*ABOUT THIS TASK*
Filter the entries down to the lines containing "button", and copy those lines.

*PROVIDED RECORDS*
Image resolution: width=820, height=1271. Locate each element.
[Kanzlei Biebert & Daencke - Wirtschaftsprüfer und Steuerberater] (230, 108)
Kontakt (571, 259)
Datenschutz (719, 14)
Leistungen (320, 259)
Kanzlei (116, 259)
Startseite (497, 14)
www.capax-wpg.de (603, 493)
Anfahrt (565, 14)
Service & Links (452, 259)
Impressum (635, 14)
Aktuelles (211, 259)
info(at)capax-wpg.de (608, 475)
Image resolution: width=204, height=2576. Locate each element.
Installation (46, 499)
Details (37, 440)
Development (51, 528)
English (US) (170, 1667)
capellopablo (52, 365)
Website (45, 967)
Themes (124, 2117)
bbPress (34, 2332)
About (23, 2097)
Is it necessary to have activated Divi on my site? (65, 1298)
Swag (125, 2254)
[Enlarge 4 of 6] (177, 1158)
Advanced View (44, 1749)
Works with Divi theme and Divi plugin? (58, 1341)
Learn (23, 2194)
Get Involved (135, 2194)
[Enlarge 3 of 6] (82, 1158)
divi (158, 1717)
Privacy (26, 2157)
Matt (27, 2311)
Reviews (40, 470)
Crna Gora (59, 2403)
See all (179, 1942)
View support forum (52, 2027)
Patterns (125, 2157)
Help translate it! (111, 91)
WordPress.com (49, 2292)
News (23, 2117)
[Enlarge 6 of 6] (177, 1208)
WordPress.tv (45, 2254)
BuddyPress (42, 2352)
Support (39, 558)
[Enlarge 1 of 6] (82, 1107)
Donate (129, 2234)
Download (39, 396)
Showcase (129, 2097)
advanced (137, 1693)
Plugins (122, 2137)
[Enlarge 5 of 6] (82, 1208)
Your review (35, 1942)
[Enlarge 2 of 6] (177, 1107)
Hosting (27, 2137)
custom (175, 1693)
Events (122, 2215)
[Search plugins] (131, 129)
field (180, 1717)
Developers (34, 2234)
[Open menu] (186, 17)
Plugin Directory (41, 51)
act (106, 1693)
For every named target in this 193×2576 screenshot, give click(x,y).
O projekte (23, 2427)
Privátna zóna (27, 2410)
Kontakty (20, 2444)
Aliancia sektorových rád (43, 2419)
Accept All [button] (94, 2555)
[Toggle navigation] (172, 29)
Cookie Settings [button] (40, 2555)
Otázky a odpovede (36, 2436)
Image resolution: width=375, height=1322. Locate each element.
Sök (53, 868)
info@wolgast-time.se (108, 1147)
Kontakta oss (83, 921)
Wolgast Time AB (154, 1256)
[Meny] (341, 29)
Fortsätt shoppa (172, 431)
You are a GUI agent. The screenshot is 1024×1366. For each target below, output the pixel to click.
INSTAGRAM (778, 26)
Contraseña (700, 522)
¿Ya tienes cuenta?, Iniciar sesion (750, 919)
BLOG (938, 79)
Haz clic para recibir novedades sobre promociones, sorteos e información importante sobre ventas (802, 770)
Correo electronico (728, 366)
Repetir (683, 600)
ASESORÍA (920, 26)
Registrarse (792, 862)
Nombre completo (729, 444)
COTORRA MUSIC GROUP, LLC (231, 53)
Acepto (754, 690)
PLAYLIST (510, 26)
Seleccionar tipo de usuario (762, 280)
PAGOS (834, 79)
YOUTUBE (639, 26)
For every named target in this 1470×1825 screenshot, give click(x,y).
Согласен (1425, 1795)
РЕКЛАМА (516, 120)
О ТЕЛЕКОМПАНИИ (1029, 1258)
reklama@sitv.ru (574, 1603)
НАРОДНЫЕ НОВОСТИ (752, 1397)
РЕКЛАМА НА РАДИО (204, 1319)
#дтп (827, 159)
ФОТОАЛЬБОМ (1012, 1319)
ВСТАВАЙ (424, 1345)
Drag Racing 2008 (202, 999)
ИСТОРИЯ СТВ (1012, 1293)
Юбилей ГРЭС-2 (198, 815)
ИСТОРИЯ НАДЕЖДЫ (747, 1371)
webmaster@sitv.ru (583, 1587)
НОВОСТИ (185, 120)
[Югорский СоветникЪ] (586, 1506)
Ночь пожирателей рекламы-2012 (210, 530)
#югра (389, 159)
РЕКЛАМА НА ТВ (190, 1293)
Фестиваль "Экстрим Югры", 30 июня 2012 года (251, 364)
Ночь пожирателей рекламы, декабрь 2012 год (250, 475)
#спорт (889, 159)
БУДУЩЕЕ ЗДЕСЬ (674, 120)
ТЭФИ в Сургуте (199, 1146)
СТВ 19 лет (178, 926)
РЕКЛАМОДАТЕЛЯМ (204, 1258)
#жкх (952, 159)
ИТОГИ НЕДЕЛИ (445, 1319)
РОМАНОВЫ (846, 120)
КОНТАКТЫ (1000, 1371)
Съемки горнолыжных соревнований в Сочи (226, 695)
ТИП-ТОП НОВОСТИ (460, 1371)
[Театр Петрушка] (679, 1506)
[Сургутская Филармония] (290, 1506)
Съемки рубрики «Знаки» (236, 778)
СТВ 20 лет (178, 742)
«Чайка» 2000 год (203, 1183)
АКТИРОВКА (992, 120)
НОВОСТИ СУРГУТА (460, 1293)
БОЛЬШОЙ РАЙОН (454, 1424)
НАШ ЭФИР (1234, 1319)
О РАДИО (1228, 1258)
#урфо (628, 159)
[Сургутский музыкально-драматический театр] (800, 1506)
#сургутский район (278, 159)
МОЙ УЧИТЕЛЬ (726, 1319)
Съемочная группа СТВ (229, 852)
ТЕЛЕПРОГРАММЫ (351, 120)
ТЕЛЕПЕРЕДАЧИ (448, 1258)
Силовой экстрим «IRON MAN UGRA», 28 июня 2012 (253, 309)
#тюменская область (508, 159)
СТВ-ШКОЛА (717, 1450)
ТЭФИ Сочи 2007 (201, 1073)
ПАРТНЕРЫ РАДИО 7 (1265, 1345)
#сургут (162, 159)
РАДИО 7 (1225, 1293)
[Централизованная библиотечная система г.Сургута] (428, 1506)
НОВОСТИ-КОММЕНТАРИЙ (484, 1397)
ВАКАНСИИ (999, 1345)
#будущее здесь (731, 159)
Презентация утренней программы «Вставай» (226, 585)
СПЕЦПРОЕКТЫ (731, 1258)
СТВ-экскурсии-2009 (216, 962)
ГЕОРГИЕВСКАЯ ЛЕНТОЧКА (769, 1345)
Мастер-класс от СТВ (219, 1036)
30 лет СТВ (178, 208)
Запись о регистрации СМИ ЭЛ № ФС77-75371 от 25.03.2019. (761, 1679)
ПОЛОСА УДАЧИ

*WRITTEN SOLUTION*
Accept All [button] (94, 2555)
Cookie Settings [button] (40, 2555)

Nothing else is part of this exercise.